J’ai aussi le sentiment que le problème de la respiration est au cœur de cette peinture. C’est comme si Groom respirait avec son cœur et impulsait le sang avec ses poumons, d’où l’asphyxie, l’épilepsie de l’asphyxie. Ce qui est remarquable, c’est que pour Groom la respiration n’est pas donnée par le monde, par l’espace du monde, la respiration serait plutôt volée, la respiration serait volée à l’autre, volée à l’autre homme. (Quand Groom évoque les peintures pariétales de la préhistoire il indique superbement que l’homme qui a peint des figures d’hommes, des silhouettes d’hommes, est sans doute alors mort étouffé.) Et pourtant Groom reconnait aussi ce principe de respiration, de vol de respiration comme une autorité. Ainsi paradoxalement pour Groom le vol fait loi, le vol de la respiration fait loi. (Le philosophe Peter Sloterdijk a étudié en détail ce problème du partage de la respiration dans son livre Ecumes.)
«« Et où habites-tu ? » « Sans domicile fixe », dit-il en riant, mais ce n’est qu’un rire comme on peut en produire sans poumons. Cela ressemble un peu au bruissement des feuilles mortes. » Kafka (Le Souci du Père de Famille - Odradek)

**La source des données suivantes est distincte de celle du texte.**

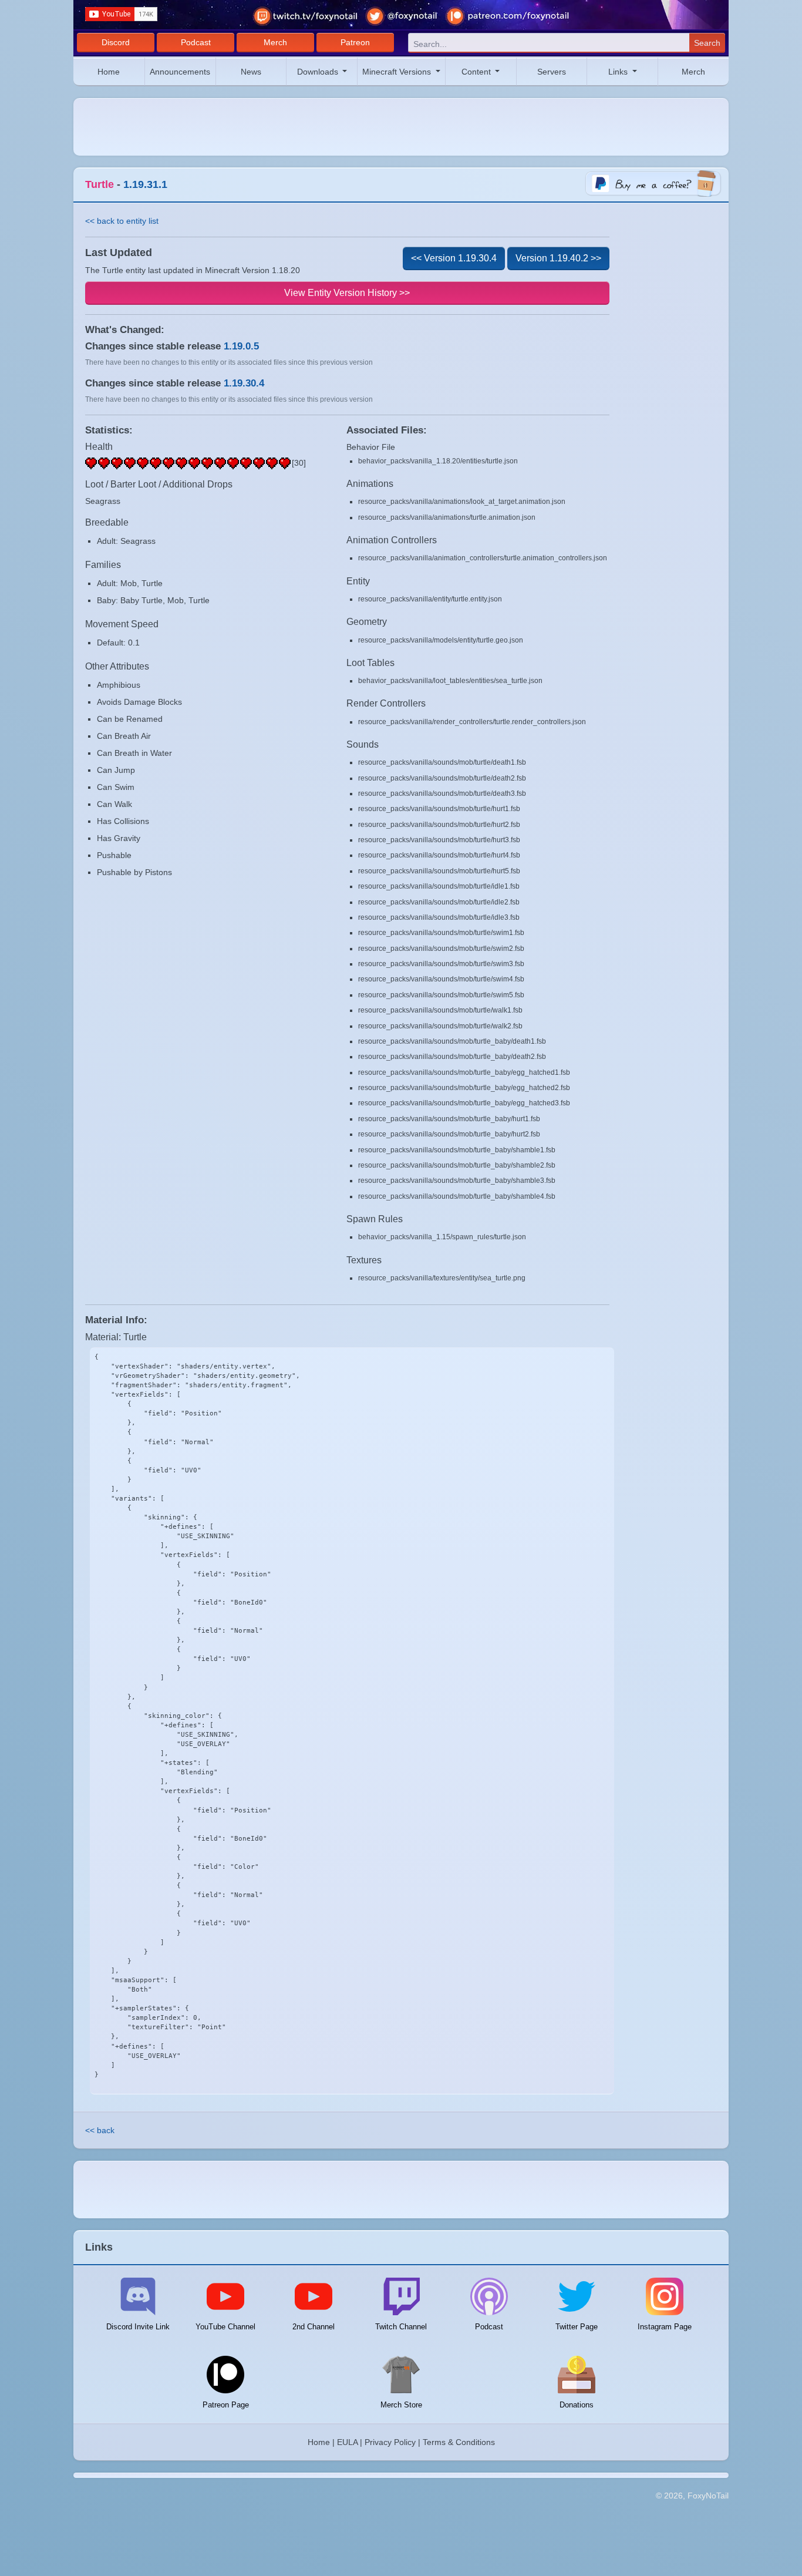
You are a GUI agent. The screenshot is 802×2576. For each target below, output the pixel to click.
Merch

Groom essaie ainsi de peindre le rire de l’asphyxie, le rire de l’apocalypse, le rire d’asphyxie de l’apocalypse. Il y a un rire étouffé à l’intérieur de ses tableaux, un rire asphyxié par sa prolifération même, un rire asphyxié par la prolifération de son éclat.
Cet étouffement ce serait celui de la honte, de ce qu’Agamben à propos de Kafka nomme la libération de la honte. « Il (Kafka) avait en face de lui une humanité (…) qu’on avait expropriée de toute autre expérience que sa honte - la honte c’est à dire la forme pure, et vide, du sentiment du moi le plus intime. Pour une telle humanité, la seule innocence possible aurait consisté à éprouver la honte sans être mal à l’aise. (…) C’est pourquoi Kafka cherche à enseigner aux hommes l’usage de l’unique bien qui leur soit resté : non pas se libérer de la honte, mais libérer la honte. » G. Agamben, Idée de la Prose.